Created by: klshuster
Patch Description
This patch adds the following to sequence generation:
Repetition Penalties
Inspired by https://beta.openai.com/docs/api-reference/engines/retrieve:
mu[j] -> mu[j] - c[j] * alpha_frequency - float(c[j] > 0) * alpha_presence
Where:
mu[j] is the logit of the j-th token
c[j] is how often that token was sampled prior to the current position
float(c[j] > 0) is 1 if c[j] > 0 and 0 otherwise
alpha_frequency is the frequency penalty coefficient
alpha_presence is the presence penalty coefficient
These are implemented both as penalties for tokens within the current generation, and tokens within the incoming source context
Factual Nucleus
Factual nucleus is a decoding method that decays the nucleus sampling p
value over time according to a constant factor lambda_decay
. The p
value resets when encountering a full-stop, and there is a lower bound of omega_bound
to what p
can decay to.
Testing steps
I've tested primarily locally, via running interactive_hosted
with BlenderBot 30B model.
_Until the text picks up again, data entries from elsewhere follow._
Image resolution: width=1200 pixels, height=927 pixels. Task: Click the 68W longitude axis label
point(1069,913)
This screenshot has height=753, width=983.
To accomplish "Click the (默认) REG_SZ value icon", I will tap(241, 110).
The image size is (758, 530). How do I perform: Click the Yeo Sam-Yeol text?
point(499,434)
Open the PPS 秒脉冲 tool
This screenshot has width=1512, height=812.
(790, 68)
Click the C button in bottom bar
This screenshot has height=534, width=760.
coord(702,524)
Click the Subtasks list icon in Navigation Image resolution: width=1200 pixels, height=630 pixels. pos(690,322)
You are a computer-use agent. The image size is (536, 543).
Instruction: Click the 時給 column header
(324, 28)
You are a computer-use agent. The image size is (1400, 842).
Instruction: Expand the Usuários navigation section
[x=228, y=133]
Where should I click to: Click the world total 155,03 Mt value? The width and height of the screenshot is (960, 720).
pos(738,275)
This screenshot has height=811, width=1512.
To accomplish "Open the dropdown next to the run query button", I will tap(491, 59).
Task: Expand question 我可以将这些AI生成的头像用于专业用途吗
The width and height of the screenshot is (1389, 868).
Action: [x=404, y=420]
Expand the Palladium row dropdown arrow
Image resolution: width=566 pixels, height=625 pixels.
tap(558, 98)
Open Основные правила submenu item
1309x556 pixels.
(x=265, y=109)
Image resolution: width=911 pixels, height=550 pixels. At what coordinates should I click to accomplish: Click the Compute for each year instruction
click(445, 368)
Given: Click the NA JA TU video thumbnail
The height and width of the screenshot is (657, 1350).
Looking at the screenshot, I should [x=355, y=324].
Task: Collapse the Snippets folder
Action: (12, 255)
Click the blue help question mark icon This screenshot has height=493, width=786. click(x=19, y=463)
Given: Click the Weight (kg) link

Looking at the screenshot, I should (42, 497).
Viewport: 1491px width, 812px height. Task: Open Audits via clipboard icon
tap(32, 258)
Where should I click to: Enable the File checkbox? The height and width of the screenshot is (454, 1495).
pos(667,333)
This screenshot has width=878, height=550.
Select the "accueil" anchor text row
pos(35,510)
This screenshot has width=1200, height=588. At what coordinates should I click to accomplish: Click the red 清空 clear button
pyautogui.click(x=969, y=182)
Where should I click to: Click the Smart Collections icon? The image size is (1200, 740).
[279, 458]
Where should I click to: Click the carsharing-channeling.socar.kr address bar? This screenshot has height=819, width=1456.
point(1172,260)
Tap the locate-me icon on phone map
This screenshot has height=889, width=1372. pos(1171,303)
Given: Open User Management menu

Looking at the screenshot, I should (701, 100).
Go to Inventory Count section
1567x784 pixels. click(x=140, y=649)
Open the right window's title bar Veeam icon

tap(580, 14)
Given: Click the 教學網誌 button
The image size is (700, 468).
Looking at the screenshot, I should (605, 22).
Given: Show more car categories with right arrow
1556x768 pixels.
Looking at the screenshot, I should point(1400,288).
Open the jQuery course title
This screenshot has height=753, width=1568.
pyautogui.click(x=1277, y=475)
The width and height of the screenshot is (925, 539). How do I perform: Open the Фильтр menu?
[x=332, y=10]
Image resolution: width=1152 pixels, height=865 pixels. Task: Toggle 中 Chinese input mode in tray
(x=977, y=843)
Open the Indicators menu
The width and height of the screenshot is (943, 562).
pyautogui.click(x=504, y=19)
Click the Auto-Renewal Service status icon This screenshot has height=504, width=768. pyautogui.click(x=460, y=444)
The logic is also the same as is running in the BB3 demo:
$ curl -i http://host:6010/completions -d '{"prompt": ["Person 1: Hey, how is it going?\nPerson 2:"], "min_tokens": 32, "max_tokens": 32, "alpha_presence": 0.5, "alpha_frequency": 0.5, "lambda_decay": 0.9}' -H "Content-Type: application/json" -H "Authorization: 'Bearer chatbot'"
.
.
.
{"choices":[{"logprobs":{"finish_reason":"length","text_offset":[0,6,7,10,13,19,24,25,29,32,38,39,41,43,51,58,61,64,73,74,78,84,88,89,96,99,102,109,110,115,121,122],"token_logprobs":[-3.0406370162963867,-0.7952971458435059,-1.7070069313049316,-0.293349027633667,-0.11447523534297943,-1.0152369737625122,-0.3831516206264496,-0.7548114657402039,-2.685699462890625,-1.1253763437271118,-0.06859419494867325,-1.3319696187973022,-1.6205519437789917,-5.452319145202637,-4.7300543785095215,-0.904114305973053,-1.0224359035491943,-1.132882833480835,-0.5936547517776489,-2.4546852111816406,-0.7166130542755127,-0.06965463608503342,-0.013585402630269527,-11.175405502319336,-0.5433281660079956,-1.0400110483169556,-2.77441668510437,-2.9750161170959473,-3.781144618988037,-1.0245062112808228,-1.8328840732574463,-1.66330885887146],"tokens":[" Hello",","," it"," is"," going"," well","."," How"," is"," yours","?"," I","'m"," playing"," around"," on"," my"," computer","."," How"," about"," you","?"," Logged"," in"," to"," reddit",","," like"," usual","!"," H"],"top_logprobs":null},"text":" Hello, it is going well. How is yours? I'm playing around on my computer. How about you? Logged in to reddit, like usual! H"}],"created":1660758120,"id":"ece3b56d-a5fb-4adc-83a9-63945519d713","model":"/checkpoint/kshuster/projects/bb3/bb3_30B/reshard_checkpoint1_mp8/","object":"text_completion"}
Are there other tests that y'all think I should add? Where's the proper testing location for the API?